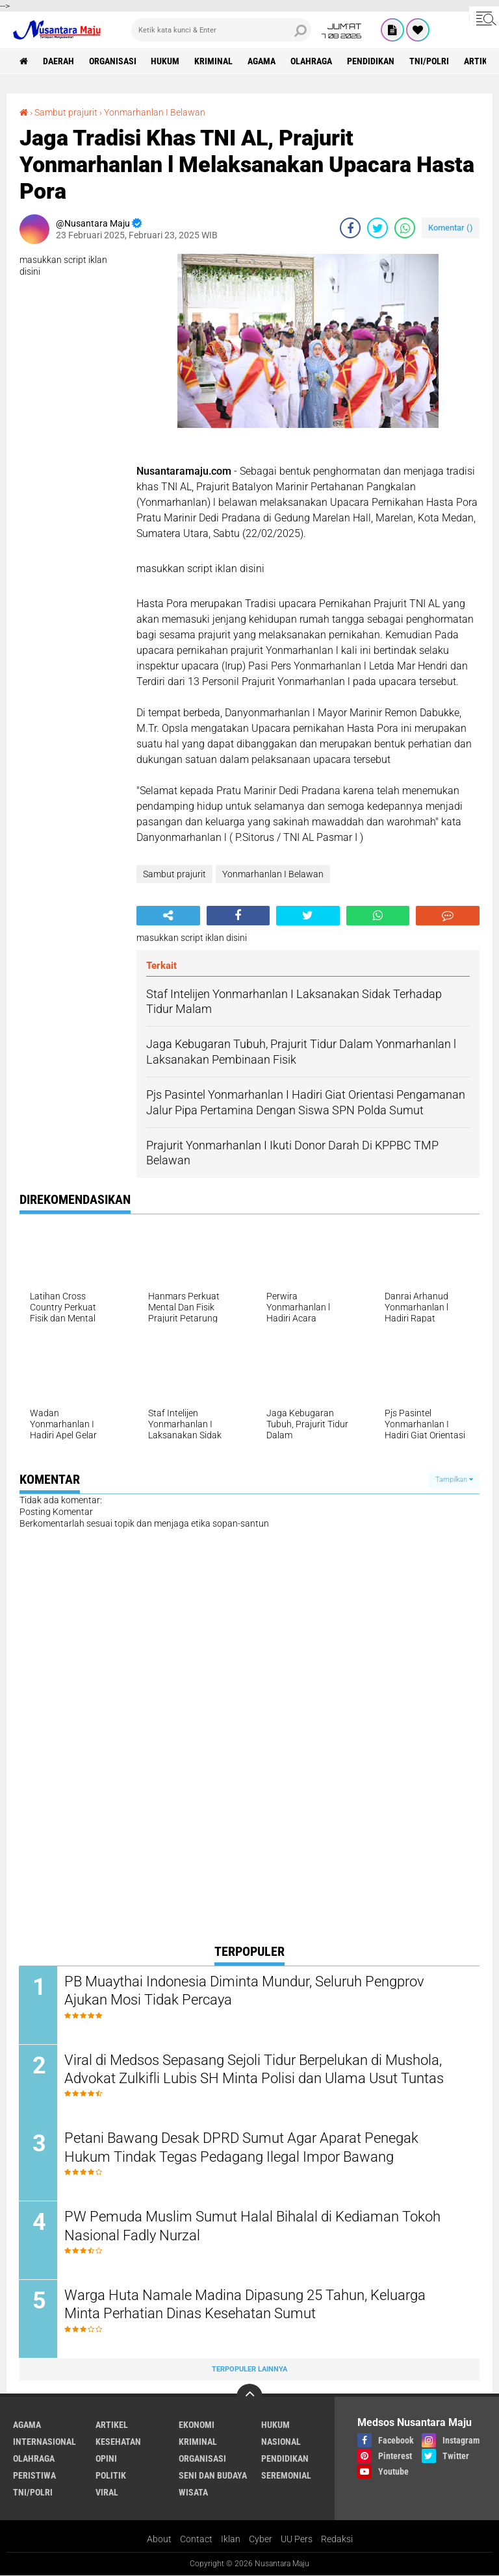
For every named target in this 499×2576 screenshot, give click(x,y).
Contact (196, 2539)
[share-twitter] (377, 228)
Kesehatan (118, 2442)
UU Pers (297, 2539)
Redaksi (337, 2539)
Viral (107, 2493)
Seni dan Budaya (213, 2476)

_ _ _ _ _

● **What to produce**:
Repeat the lines above exactly, and keep every picture out.

● **Solution**:
For every named target in this 499×2576 screenshot, give click(x,y).
Contact (196, 2539)
[share-twitter] (377, 228)
Kesehatan (118, 2442)
UU Pers (297, 2539)
Redaksi (337, 2539)
Viral (107, 2493)
Seni dan Budaya (213, 2476)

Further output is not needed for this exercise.